The second aspect of British colonialism here which must never be forgotten is that the Maya and Mestizo refugees from the Caste War in the Yucatán who came to Belize in the second half of the nineteenth century had a tough time under the British. Entry into the public service, again, was pretty much closed to Maya and Mestizo Belizeans in the first half of the twentieth century.
When the nationalist revolution began in Belize in 1950, it became evident that the masses of the Creole people were not Anglophiles. The Anglophiles were an elitist minority. The anti-colonial People’s United Party (PUP), which began in Belize City in partnership with the General Workers Union (GWU), became popular throughout the colony, so that we saw a unity of the Belizean masses across ethnic lines in the struggle for self-rule. (Belize became self-governing in 1964, but political independence was delayed until 1981.)
The first political opposition to the PUP, the National Party (NP) established in 1951, was obviously of an Anglophilic nature, but when the former PUP stalwart, Philip Goldson, teamed up with the NP to form the National Independence Party (NIP) in 1958, Her Majesty’s Loyal Opposition became less pro-British. And when the Goldson-led NIP entered a coalition with the People’s Development Movement (PDM) and the Roman Catholic Liberal Party to form the United Democratic Party (UDP) in 1973, the Opposition became more pro-American than pro-British. The UDP immediately attracted nationwide support. The UDP was not linked with British colonialism, as the NP had been and the NIP had been to a lesser extent, in the eyes of Belizean voters.
Since independence, the UDP has won four of the seven general elections held in Belize. That elitist colonial nostalgia which was the major characteristic of the NP apparently remains somewhere in the UDP, however, if we are to judge by Wednesday’s fifteen million dollar colonial nostalgia decision. That decision dovetails with the tourism emphasis which now dominates the UDP’s development philosophy. A stark contradiction, or even confusion we would say, lies in the fact that just a couple blocks away from the colonial “rejuvenation” area, a terrible human tragedy of violence and despair has been occurring for decades. The increased tourism profits which the fifteen million dollar project will spark for a few oligarchs, will not create meaningful improvement in the lives of the Southside desgraciados. And yet, election after election the results indicate that the Southside is a UDP political stronghold.
It seems to this newspaper that the PUP began making serious mistakes on the Southside around the time of independence, the PUP’s greatest triumph, in 1981. The PUP’s inability, or unwillingness, to see the Southside for what the Southside is, reached a climax in the aftermath of the 2012 general election when the PUP lost all six Southside seats and ranking PUP leaders were reported to have become so frustrated as to believe the PUP would have to win the next general election without the Southside.

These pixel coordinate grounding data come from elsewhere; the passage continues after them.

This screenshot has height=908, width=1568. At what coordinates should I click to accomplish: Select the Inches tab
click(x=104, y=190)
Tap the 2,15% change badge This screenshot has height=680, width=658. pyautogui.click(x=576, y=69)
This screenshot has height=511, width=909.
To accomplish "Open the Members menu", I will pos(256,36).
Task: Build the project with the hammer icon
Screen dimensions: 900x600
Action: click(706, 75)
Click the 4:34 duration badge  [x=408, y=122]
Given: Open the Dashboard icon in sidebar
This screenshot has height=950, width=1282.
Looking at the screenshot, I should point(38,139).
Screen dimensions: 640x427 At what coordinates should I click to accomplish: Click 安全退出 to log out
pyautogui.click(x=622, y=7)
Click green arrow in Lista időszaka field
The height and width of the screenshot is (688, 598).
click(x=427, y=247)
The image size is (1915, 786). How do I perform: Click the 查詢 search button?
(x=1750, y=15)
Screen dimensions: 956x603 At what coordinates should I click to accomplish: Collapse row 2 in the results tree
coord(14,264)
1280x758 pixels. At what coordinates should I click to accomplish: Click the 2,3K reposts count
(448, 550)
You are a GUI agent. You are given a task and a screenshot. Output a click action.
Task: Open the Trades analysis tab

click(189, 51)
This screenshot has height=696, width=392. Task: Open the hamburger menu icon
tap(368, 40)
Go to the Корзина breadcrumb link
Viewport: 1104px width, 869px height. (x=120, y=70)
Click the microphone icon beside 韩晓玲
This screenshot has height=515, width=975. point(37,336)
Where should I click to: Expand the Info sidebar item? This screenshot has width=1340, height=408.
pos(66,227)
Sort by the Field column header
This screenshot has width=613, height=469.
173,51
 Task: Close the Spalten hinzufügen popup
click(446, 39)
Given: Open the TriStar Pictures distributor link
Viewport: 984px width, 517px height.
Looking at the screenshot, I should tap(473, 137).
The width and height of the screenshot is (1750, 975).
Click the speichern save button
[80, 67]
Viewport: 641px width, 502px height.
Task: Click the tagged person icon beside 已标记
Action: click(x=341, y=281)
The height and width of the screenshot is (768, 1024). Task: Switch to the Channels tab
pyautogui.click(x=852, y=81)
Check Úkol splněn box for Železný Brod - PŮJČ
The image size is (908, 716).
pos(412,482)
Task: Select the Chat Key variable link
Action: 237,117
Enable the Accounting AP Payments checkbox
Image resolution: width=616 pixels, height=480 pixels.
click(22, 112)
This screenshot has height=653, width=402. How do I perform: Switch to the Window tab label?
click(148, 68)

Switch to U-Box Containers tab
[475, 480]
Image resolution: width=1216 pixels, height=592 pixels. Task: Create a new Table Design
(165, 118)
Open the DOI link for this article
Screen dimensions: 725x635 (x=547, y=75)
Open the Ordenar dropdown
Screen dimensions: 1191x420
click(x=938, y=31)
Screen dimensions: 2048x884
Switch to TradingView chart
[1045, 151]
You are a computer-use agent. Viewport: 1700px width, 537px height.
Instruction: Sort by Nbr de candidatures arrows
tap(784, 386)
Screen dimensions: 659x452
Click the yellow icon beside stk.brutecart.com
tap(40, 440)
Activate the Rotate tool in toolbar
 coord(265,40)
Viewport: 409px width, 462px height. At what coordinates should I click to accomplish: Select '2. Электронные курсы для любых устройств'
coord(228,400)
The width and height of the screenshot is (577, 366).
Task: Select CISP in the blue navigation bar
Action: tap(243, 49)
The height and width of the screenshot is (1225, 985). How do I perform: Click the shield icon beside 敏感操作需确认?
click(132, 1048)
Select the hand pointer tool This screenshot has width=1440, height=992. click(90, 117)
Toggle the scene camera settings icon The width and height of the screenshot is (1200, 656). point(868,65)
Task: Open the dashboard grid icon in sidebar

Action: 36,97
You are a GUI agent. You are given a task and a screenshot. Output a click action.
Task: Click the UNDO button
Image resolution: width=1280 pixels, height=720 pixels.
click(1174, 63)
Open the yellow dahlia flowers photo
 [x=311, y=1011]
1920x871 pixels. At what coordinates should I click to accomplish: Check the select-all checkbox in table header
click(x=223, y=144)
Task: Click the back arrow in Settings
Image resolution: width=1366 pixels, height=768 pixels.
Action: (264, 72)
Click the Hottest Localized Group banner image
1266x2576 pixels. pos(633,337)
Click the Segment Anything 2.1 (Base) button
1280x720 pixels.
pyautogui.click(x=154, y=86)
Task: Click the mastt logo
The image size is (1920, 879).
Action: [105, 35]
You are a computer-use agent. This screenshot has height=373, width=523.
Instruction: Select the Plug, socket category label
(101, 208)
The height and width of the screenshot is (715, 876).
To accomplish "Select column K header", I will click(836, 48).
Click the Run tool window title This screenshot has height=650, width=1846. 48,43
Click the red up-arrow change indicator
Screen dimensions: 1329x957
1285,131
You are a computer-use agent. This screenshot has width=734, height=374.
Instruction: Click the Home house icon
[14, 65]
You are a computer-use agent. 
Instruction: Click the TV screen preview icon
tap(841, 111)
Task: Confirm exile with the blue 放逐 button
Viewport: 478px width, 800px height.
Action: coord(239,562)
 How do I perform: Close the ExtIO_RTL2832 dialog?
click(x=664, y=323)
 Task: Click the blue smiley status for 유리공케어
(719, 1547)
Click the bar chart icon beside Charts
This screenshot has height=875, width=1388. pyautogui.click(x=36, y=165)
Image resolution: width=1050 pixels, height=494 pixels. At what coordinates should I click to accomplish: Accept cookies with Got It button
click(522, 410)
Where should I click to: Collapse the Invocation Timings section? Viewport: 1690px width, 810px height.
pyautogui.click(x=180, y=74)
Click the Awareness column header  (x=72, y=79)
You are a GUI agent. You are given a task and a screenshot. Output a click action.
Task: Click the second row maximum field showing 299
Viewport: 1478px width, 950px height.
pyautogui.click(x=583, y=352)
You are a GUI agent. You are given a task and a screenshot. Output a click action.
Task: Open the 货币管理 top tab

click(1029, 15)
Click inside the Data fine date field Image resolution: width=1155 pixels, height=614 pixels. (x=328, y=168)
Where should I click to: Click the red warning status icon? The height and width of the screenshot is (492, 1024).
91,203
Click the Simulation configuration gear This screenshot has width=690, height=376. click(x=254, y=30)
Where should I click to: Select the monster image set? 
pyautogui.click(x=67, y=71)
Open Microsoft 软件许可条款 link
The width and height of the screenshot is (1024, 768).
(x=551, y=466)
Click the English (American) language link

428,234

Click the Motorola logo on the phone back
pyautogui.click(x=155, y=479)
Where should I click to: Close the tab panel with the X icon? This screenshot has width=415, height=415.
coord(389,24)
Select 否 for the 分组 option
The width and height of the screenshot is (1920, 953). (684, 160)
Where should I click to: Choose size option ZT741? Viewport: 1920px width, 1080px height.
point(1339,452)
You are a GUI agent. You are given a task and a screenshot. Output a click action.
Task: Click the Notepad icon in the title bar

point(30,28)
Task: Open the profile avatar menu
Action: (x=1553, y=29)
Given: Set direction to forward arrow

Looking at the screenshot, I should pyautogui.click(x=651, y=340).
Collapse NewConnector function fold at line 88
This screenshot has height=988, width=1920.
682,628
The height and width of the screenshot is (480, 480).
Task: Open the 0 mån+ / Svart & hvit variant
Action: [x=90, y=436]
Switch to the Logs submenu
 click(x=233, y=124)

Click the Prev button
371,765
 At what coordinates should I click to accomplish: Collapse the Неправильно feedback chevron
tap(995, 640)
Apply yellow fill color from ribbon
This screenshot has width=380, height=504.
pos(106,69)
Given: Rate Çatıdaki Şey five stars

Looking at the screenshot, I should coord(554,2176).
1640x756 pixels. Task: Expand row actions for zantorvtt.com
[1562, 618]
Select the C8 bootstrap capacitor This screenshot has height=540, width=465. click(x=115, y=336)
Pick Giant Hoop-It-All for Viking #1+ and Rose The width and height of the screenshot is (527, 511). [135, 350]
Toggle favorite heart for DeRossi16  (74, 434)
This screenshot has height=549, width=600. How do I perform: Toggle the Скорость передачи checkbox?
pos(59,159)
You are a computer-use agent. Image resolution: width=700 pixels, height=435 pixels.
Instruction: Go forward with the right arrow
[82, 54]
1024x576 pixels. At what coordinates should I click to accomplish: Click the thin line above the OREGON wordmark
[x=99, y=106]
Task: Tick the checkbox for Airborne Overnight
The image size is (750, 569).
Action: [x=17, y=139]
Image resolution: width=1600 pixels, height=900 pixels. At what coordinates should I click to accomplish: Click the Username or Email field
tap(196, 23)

The PUP’s attitude on the Southside is bad news for the Southside, because it means the Southside has to swallow whatever it is that this UDP administration chooses to dish out. The behavior of the Southside voters indicates that they do not believe they have an option in the PUP. So then, we have come to this: the sub/surface colonial nostalgia still lurking in the UDP has entered into a marriage with Belizean and international tourism’s neoliberal agenda. The roots people of the Southside were not invited to the wedding.
In the absence of a credible PUP option, UDP administrators were able to abuse the MCC Garden over a period of years with absolute impunity. In the absence of a credible PUP option, this UDP administration shows no urgency where the replacement of the Civic Center is concerned. Early reports from Marion Jones Stadium, closed down for years and years, say that the track situation is a joke. Football, basketball, and track are people-centered, youth-centered activities. These do not have a priority with the UDP: tourism does. And, there is no opposition to the UDP. The beat goes on. Bust the youth for his spliff. “Clean up” the city. Make it safe for the tourists. Recover and glorify the days when Britannia ruled the waves. Britons never, never shall be slaves. So, what about the rest of us?